En aquellos años no tenía yo las herramientas para entender el complejo mundo que en Hollywood se opuso a Frances Farmer. Recuerdo sin embargo el efecto estético de una obra cuyo encanto supera la historia que está contando para transitar hasta la protagonista de la ficción. Jessica Lange hace a Frances Farmer en la película de 1982. Hoy, con tantas y tantas cosas que resultan incorrectas políticamente, no sé ya si lo sea admirar a una mujer por hermosa, pero Jessica Lange lo es. Tanto como Farmer y otras mujeres que en la industria fílmica se han negado a adoptar el rol de lindas y nada más. Como Marilyn Monroe en Estados Unidos, Greta Garbo en Suecia o, en México, María Félix.
Recuerdo también que, en Frances, me pareció brutal que a una mujer cuyo encanto radica en gran medida en su cerebro, la sometieran a una lobotomía. Con el cerebro frontal le arrancaron a Farmer la capacidad de producir conflictos y de ser como otras mujeres que uno imagina hermosas y revolucionarias. Como Juana de Arco, por ejemplo. Poco importa ya que el revisionismo histórico, tan opuesto siempre a las gestas heroicas, quiera en este siglo perverso aguar la fiesta de todos los que vimos en Frances el ejemplo de una revolución. No me interesa en absoluto saber si es cierto que Farmer padeció una enfermedad mental. En la obra de 1982, además de hermosa es lúcida. Lo posee todo y en tal medida que se aproxima a otra palabra incorrecta políticamente: pureza. Porque pureza, claro, no significa someter las pasiones. Al contrario, significa más bien exacerbarlas, llevarlas hasta el paroxismo de la revuelta.

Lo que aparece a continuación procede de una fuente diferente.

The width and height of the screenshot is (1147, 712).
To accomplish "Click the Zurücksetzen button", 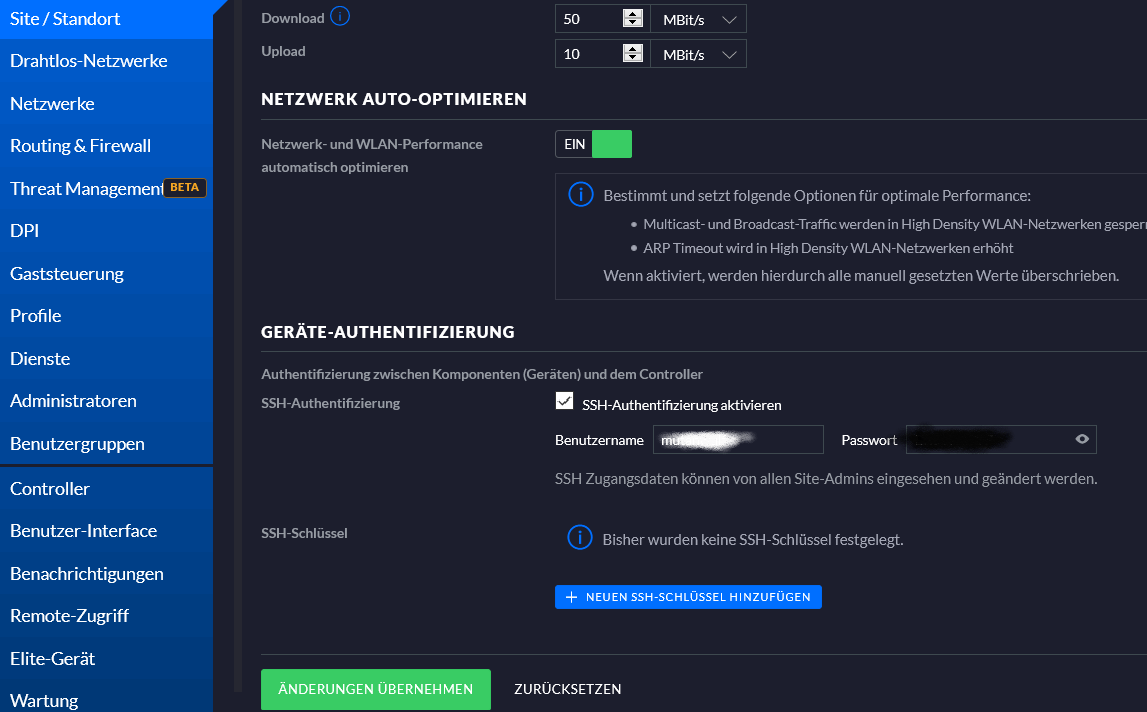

Hay muchas películas sobre el empoderamiento de la mujer. A mí me viene a la mente Frances de 1982 porque en ella conocí, a los 13 años, a Jessica Lange, una mujer que transmitía con los ojos la tristeza de saber que no estaría nunca a la altura de todo lo que se había impuesto a sí misma: la pureza de ser hermosa, inteligente, atea, comunista y borracha. A la altura de una guerra contra sí misma. Una revolución.